Batsheva

Batsheva's Human Machines Captivate

Janice Berman on November 7, 2014
Sadeh21 in rehearsal Photo: Gadi Dagon



Sadeh21, the 2011 piece by Ohad Naharin for his Batsheva dance company, is a strange, wandering, and occasionally wonderful thing. Its linked vignettes, with a soundtrack designed by Maxim Waratt that includes works by Brian Eno, Johann Pachelbel, Jun Miyake, Autechre & The Hafler, and David Darling, showcase a multinational array of 18 great-looking dancers who can do anything. They’re also, to a man and woman, dancing free of emotional affect, devoid of anything unrelated to pure movement. And that must be by design.

Sadeh21 makes dancers human machines: No facial expression, unless blank is an expression; automatic movement, as when a dancer lurches circularly around the stage, both hips popped out — yes, Virginia, it can be done — bodies used by other dancers as drums, as when a woman beats on the front and back of her partner’s torso. Or maybe bodies as cymbals, with the (funny) collision of two derrieres, engineered by a third dancer.

Or perhaps your partner is a mirror — another dancer who looks back at you nose-to-nose. The two faces do not react to each other; the encounter changes the choreography of neither one.


The dancers of Sadeh21, whose choreography is also credited to the dancers of Batsheva’s 2010-2011 season, wear soft-looking pants, tops, and bathing suits designed by Ariel Cohen. Avi Yona Bueno’s simple set, a half-wall of white, will — spoiler alert — ultimately be breached by the dancers, who, at the end of the piece, will stand atop it and hurl themselves off into the backstage abyss. Why they do this is a matter for further unpacking.

Speech is briefly part of the piece, but the meaning is blocked, apparently by the dancer/speaker himself, whose tongue seems curled. Another time, when the words are clear, the words are numbers, recited by one dancer as the others move. “Five-four-one-two-two-one …” she says. Any attempt to relate the numbers with the dance onstage is futile. The dancers are moving slowly in a growing circle, and eventually, the entire company is in it. So we have a sense of blank community. What could be less communal than a circle dance without any emotion? Well, nothing.

Which brings us to the meaning, or the meaninglessness, of Sadeh21 (at one point, I caught myself anagramming “Sadeh” — Hebrew for field — to “Hades”). It’s “What the (to be polite) heck?” Stymied by a world of of war, disease, drought, neglect, inequality? You say you can’t afford tuition or to put food on the table or to have surgery? You say you just scaled one more barrier only to fall off it? Is that what’s troubling you? Hey, do we have a dance for you!

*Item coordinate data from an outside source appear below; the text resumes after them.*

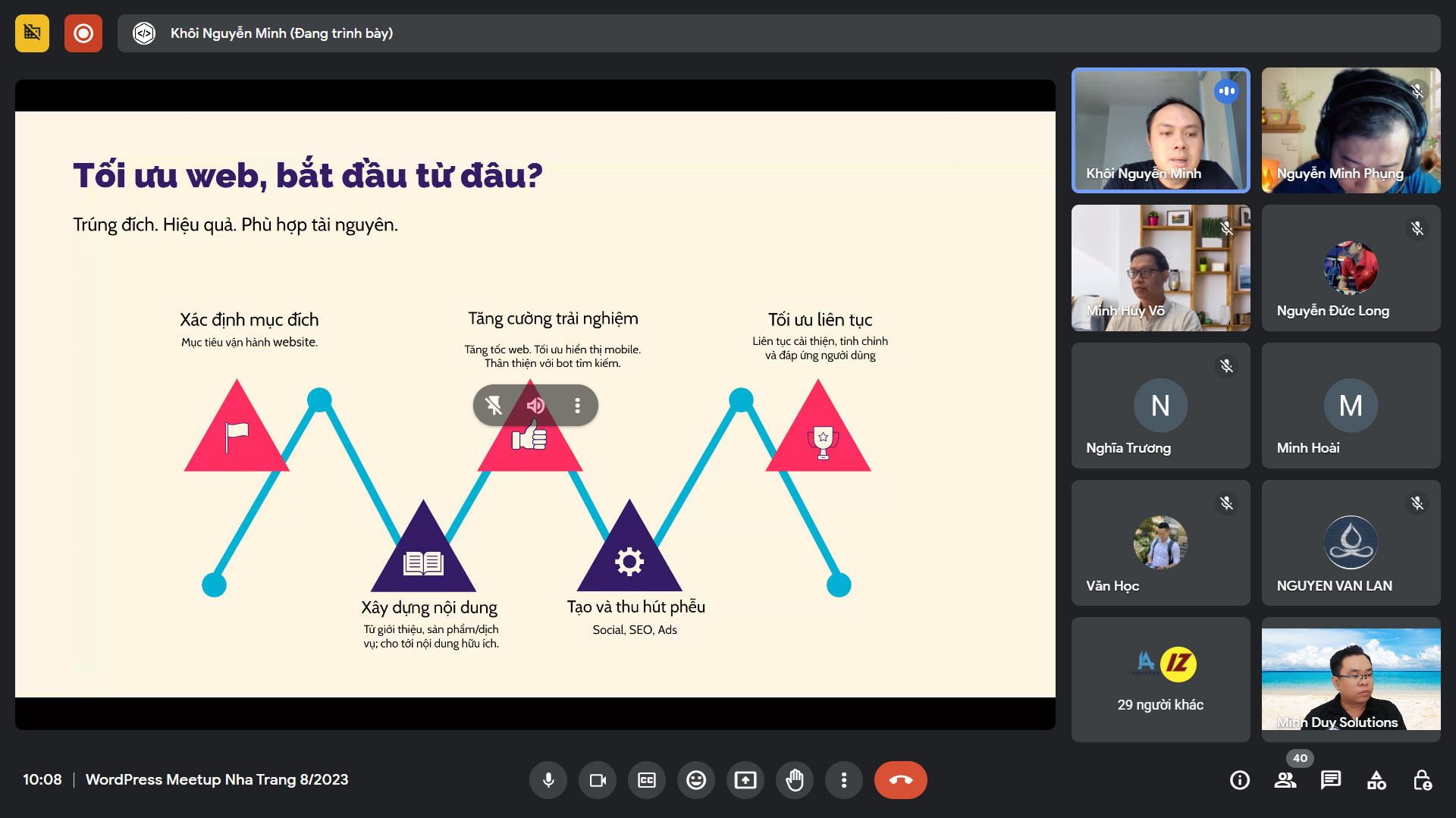
Task: Select Minh Duy Solutions video tile
Action: [x=1351, y=679]
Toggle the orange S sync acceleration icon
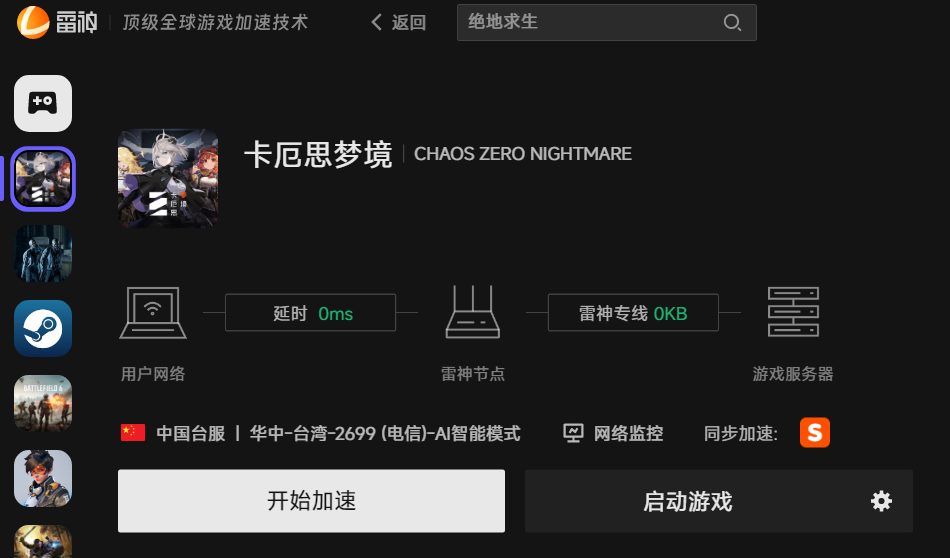 point(815,433)
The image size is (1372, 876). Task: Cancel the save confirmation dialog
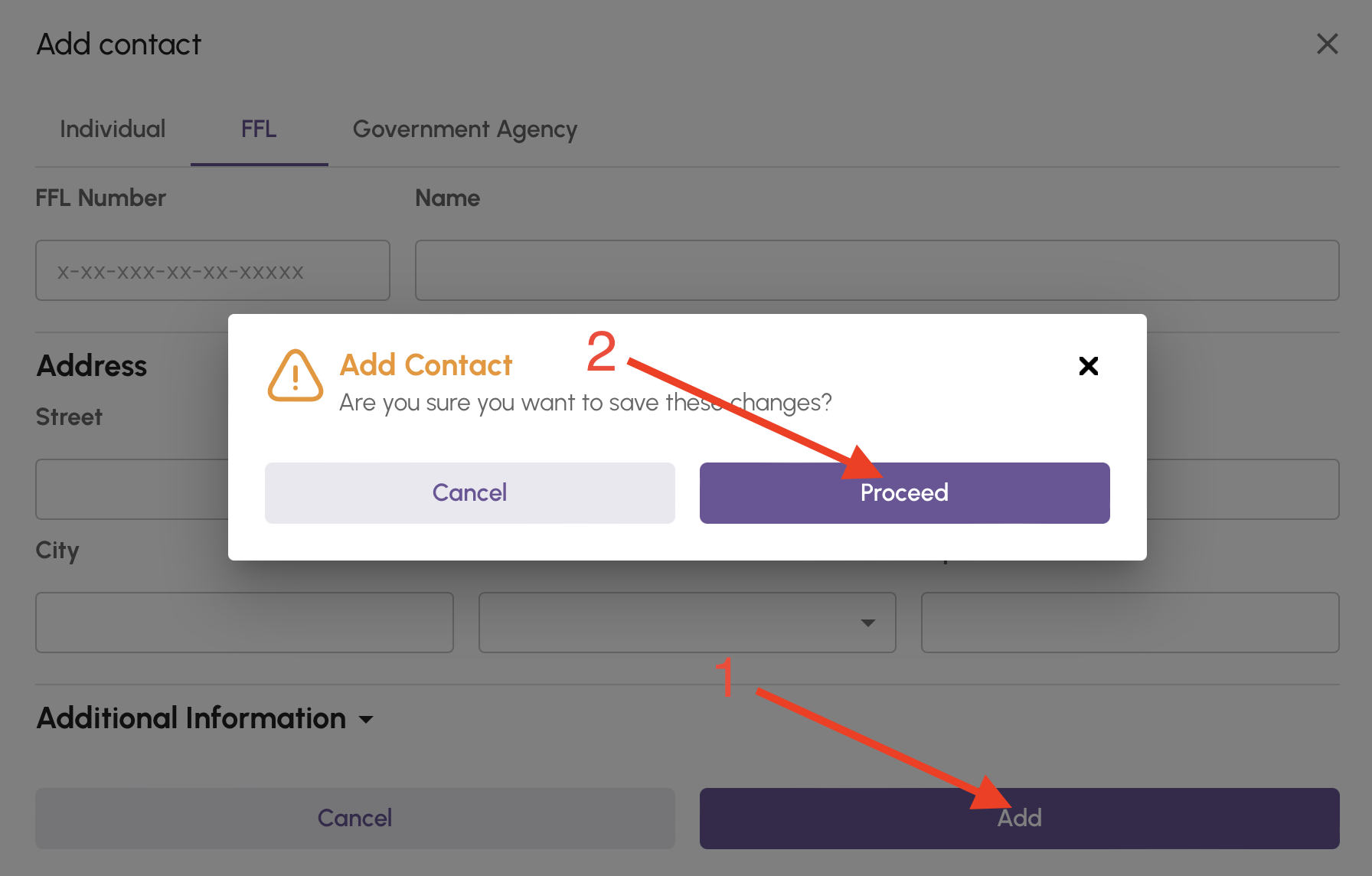point(469,492)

It may seem nihilistic, but not for nothing has Naharin dubbed his particular exploration of dance “Gaga.” It’s a crazy idea, that you can explore the limits of physicality without delving into emotionality. Or maybe not; deep into the show, which runs slightly longer than an hour, a group of men launch themselves into a burlesque of a romantic-sounding musical sequence, and we laugh at its floridly bad choreography. For the rest of Sadeh21, here are the Batsheva 18, solo and in well-choreographed groups, performing captivating feats of balance, elevation and extension, moving not with or against the music, but next to it. In sum, like it or not, attention must be paid.